As I already said, I only had transfer rates of 1.5 MB/s and less (often less!).

Yesterday I decided to try the love-sources (2.6.5-love2), Today I compiled 2.6.5love3.

I did not think of my network speed at all  :Smile: 

BUT:

Now I again have noticeably more than 6 MB/s with scp. yesssaaa  :Smile: 

finally I hav my good ol' network back  :Smile: 

Anyway, thanks for all of your suggestions.

Well, it seems very strange, that love-sources gave me my usual network speed back. I don't understand why, I stll have the same hdparm-performance and still the same results with netio / iperf

The only thing I changed about my kernel config was to remove the iptables.

Maybe that caused the low speed?

I don't know.. Actually I just copied the config from the previous kernel and removes iptables...

Maybe that was it.. or love-sources has some kind of mysterious patch included, that solves my problem. At the moment I tend to think, that it was iptables' fault :/

Although (as I think) that _should_ not be...

many many greetings from germany  :Smile: 

hiroki

PS: I still have overruns  :Wink: 

----------

## kronon

once I used some kind of util that could change the network cards transmissions mode (10mbs ro 100mbs), all it did whas fuck up my network card. I went from 300 kbs to 10 kbs and less. In the end the programm couldn't correct my card any more and it stayed "broken". So I put an other card in it and that one worked with the origional 300kbs. I trew the old one away. This happen 2 times with 2 different type of network cards.

----------

## Peracles

 *kronon wrote:*   

> once I used some kind of util that could change the network cards transmissions mode (10mbs ro 100mbs), all it did whas fuck up my network card. I went from 300 kbs to 10 kbs and less. In the end the programm couldn't correct my card any more and it stayed "broken". So I put an other card in it and that one worked with the origional 300kbs. I trew the old one away. This happen 2 times with 2 different type of network cards.

 

It probably is a mismatch in capabilities of the network interfaces.  If u allow your NIC to autonegotiate its capabilities, you can sometimes have problems when the negotiated transfer rate is mistakenly set to a lower value which doesn't match the switch/router.  Do a man on ifconfig and look up media and mediaopt specifically.  You may also be able to explicitly set the switch/routers ports to 10/100 full/half duplex as well.

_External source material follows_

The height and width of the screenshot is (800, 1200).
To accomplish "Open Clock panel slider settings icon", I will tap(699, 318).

example (100Mbit full-duplex):

ifconfig eth0 media 100baseTx mediaopt full-duplex

Hope this helps.

EDIT:

You can check to see what it is being set to now by looking at your dmesg output.  It will show what your interfaces are coming up as.

----------

## hiroki

hi

thanks,  but i  am definately using 100 Mbps, and I am using auto-neg.

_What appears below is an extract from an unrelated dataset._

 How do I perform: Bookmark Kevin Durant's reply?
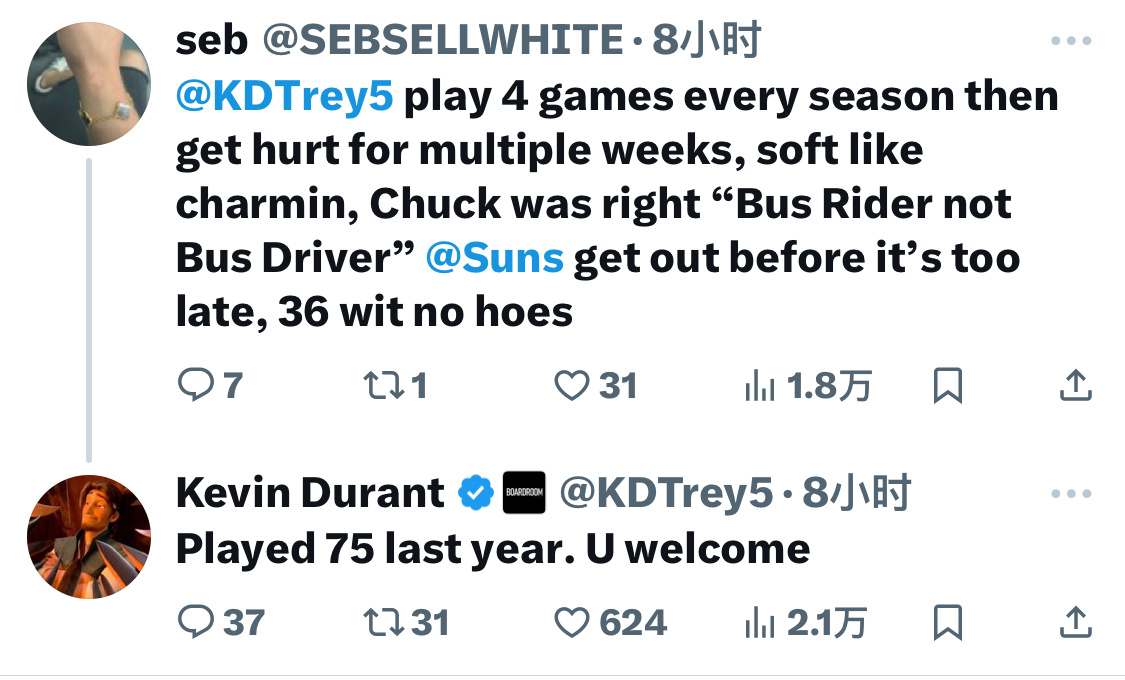tap(947, 622)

i am sure about that, because mii-tool / ethtool told me that.

so it should not be that kind of problem...

especially it cannotz be, because all transfers (f.i. with scp) start at about 5 MB/s, and then decrease down to 1 MB/s (sometimes even dow to 300 KB/s)

anyway, 100 FD has always been activated (as mentioned before and in the topic). That was also my first idea, that it could be the wrong mode...

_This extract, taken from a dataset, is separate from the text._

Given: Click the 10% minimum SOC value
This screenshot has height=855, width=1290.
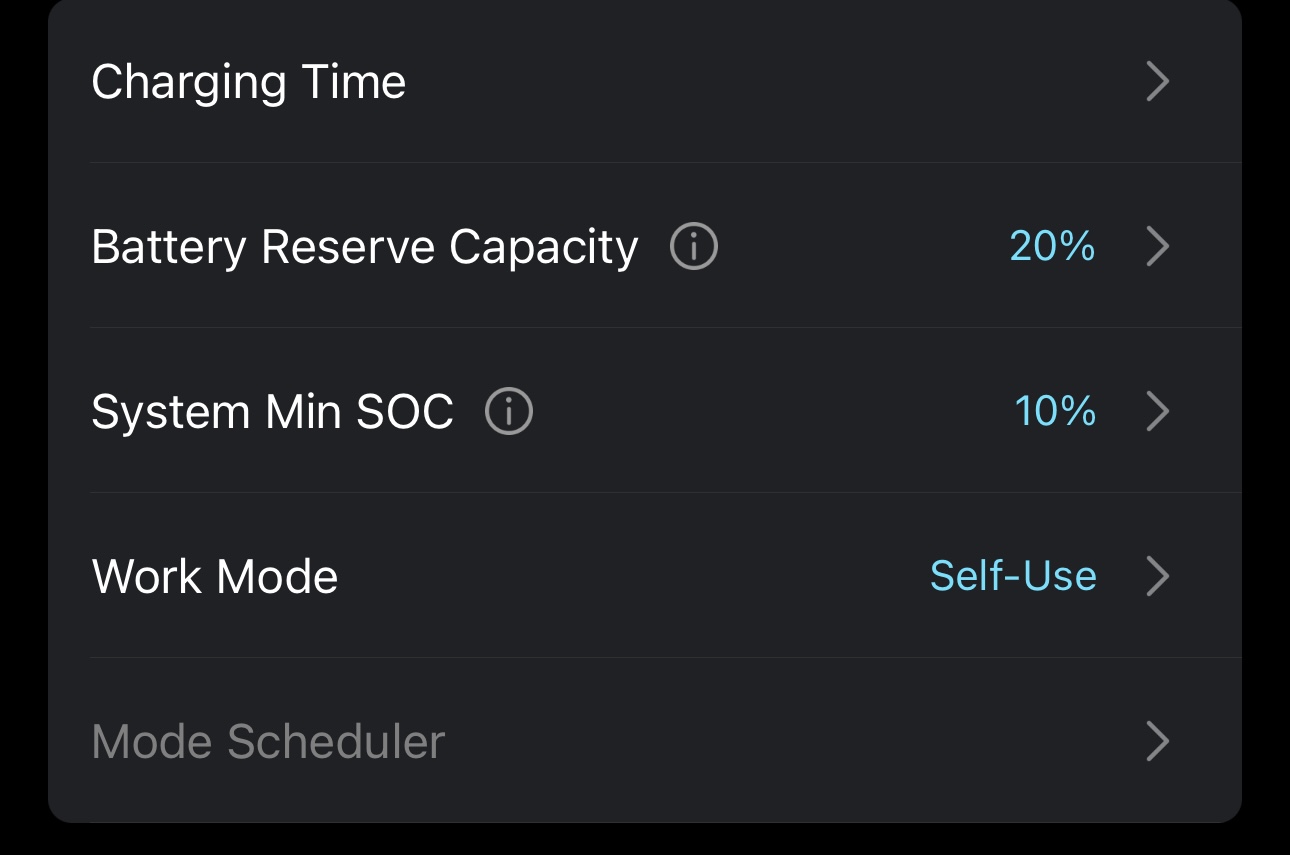Looking at the screenshot, I should pyautogui.click(x=1055, y=412).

thanks anyway.... maybe it was really iptables' fault... and if not.. changing to love-sources-2.6.5-love3 helped  :Smile: 

hiro - ki

----------

## crotty

check to make sure DMA is enabled on your hard disks

```
test root # hdparm -d /dev/hda

/dev/hda:

 using_dma    =  1 (on)

```

if that is off (as happened to me for a long while before i realized what was making large network transfers so slow), you have to turn it on

```
test root # hdparm -d1 /dev/hda

```

Also, if that gives you some sort of permission denied error, then do an lspci, and look at your IDE interface (I guess? that's what it was for me). Theeeeeen, recompile your kernel, and try to find the right option to enable under 

```
ATA/IDE/MFM/RLL Support -> IDE, ATA, and ATAPI Block Devices
```

near the bottom. Mine was VIA82CXXX. Compile that in, reboot with new kernel, and try turning DMA back on.

That was pretty long winded, but it helped me in the past.

Good luck!

----------

## hiroki

well, as I already wrote   :Rolling Eyes: 

I definately have DMA enabled! I also posted my hdparm -t results, which were about 20 MB

So that shoudl _not_ be the problem. 20 MB/s disk speed should be quite enough to handle a network transfer of about 10 MB/s. Especially when there is no other process using the disk.

Thanks anyway. I hope love-sources (which I have now) will continue working like they do now. 

hiro

----------

## momoarrowz

Heya, i had the same issue and just found out DMA was off on the target drive   :Embarassed: 

----------

## gatty1

From experience maintaining a network of over 10,000 active ports (at a University), Realtek cards are notorious for misbehaving.  They're cheap for a reason!   :Wink: 

Most of the problems we have had here were caused by the card sharing PCI IRQs.  Yes I know PCI is designed to do this, but in about 90% of cases, moving the slot the card was in fixed the problem.

If you can't afford to upgrade to something a little better, like a 3com or Intel Pro/100 card then try moving the slot your card is in.  Of course, if it's onboard then you can't do this.

----------